Strings and Flows

Due: written 5pm Monday 4/30, program 9pm Thursday 4/26

Homework 5

The program part (BWT.java) was introduced in class, see hw5/Notes.txt.

These written problems are largely review for our final exam (except for the last, they are all ``work out this algorithm'' problems). You only need to write up three of these on paper, and turn them in by 5pm Monday. I'll present solutions at our review session Wednesday (5/2, reading day). I'll also post the solutions online, for those who might miss the review session.
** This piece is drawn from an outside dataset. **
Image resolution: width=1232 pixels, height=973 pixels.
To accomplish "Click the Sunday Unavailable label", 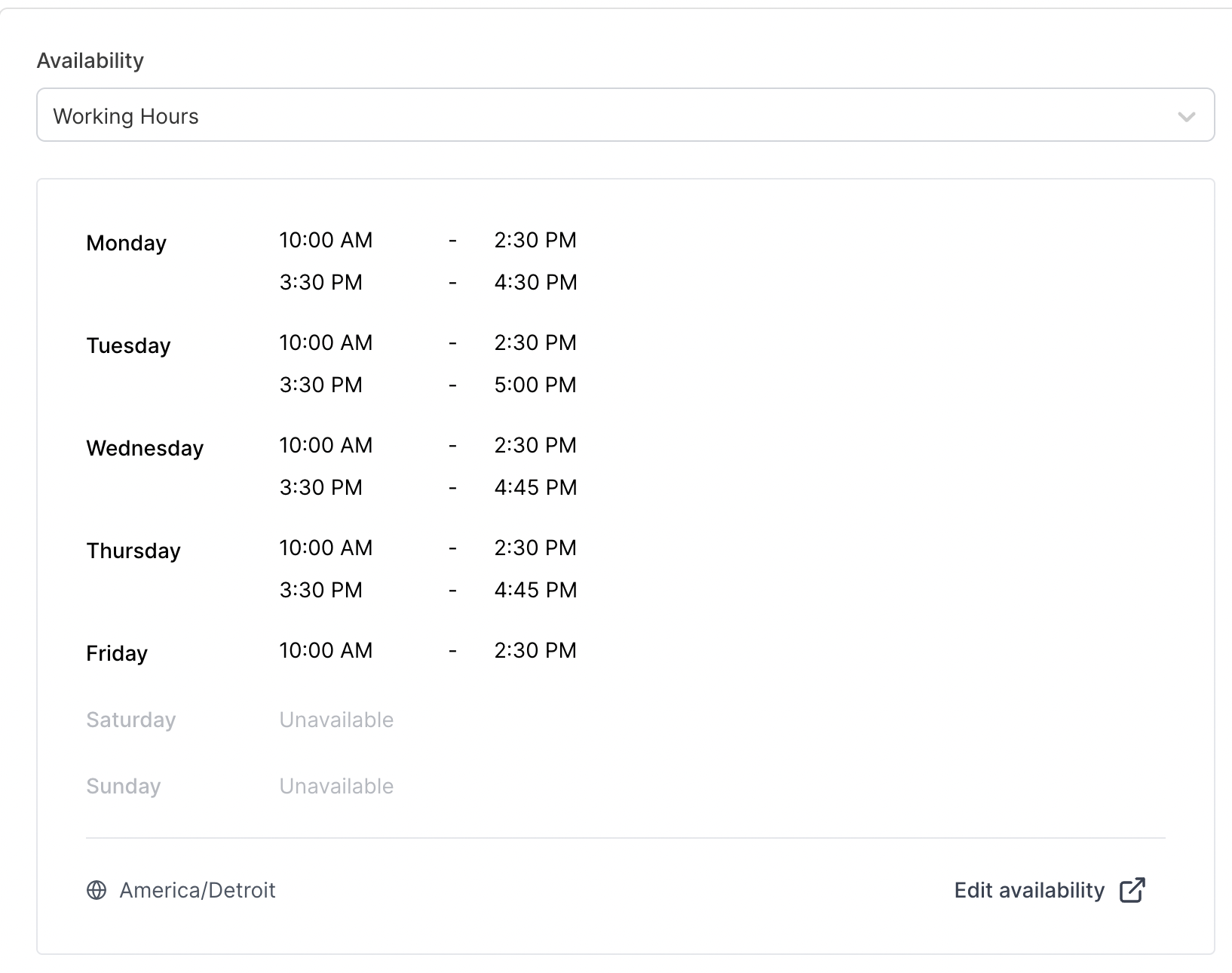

Our final exam is 4:30-7pm Friday 5/4.

1

This is based on exercises from page 726.

1(a).

Give a trace (like bottom of page 707) of LSD sort on these strings:
no is th ti fo al go pe to co to th ai of th pa

1(b).

Give a trace (like page 714) of MSD sort on these strings.
now is the time for all good people to come to the aid of their party

1(c).

Indicate which characters of the above strings were NOT examined by MSD sort.

2

Consider these strings again:
now is the time for all good people to come to the aid of their party

2(a).

Draw the R-way trie that results when these strings are inserted into an empty trie. (Omit null links. Insertion order does not matter here. Ignore duplicates.)

2(b).

Draw the TST that results when these strings are inserted into an empty TST. (Insertion order does matter here. Ignore duplicates. No rebalancing.)

3

Consider the pattern string $P$ = ``BABBABAA'' (without the quotes).

3(a).

Draw the KMP DFA for $P$.

3(b).

Draw the KMP NFA for $P$. (The NFA construction is not well described in your textbook. See the files in 0416/, including an example drawing on page 29 of the slides.)

4

Consider the string $S$ = ``YABBADABBADOO!'' (without the quotes).

4(a).

Work out the Huffman code for $S$. Write down the code as a codeword table, and also as a binary trie. (Different students may get different answers here, since you may break ties in different ways.)

4(b).

Write down the bitstring encoding of string $S$ (just the string, not its length or the trie).

4(c).

Using the book representation (with 8 bits per symbol), how long is the bistring representing the code trie?

5

Consider the string $S$ = ``ABABABAABAAB'' (without the quotes). In our initial LZW code table, suppose 'A' is 41, 'B' is 42, end-of-file is 80, and the first available code is 81.

5(a).

Suppose we compress $S$. Show the complete sequence of code values emitted to compress $S$. Also, list the new entries in our code table (the first entry: 'AB' is 81).

5(b).

Suppose we decompress (expand) the sequence of code values found in the first part. Indicate when we make each new entry in our code table, and indicate the step(s) requiring the ``tricky case''.

6

Suppose we have an undirected graph $G$, with two distinguished vertices $s$ and $t$.

6(a).

Suppose each edge $e$ of $G$ has a weight $w(e)$. Describe how to compute a min-weight set of edges, whose deletion separates $s$ from $t$. (Hint: this is an ``easy'' reduction to max-flow, mainly you convert the undirected graph $G$ to a directed flow network.)

6(b).

Suppose each vertex $v$ of $G$ has a weight $w(v)$. Describe how to compute a min-weight set of vertices, whose deletion separates $s$ from $t$. (Hint: this is a harder reduction to max-flow. Represent each vertex $v$ of $G$ by two vertices $v_0$ and $v_1$ in your flow network, with an edge from $v_0$ to $v_1$ of capacity $w(v)$.)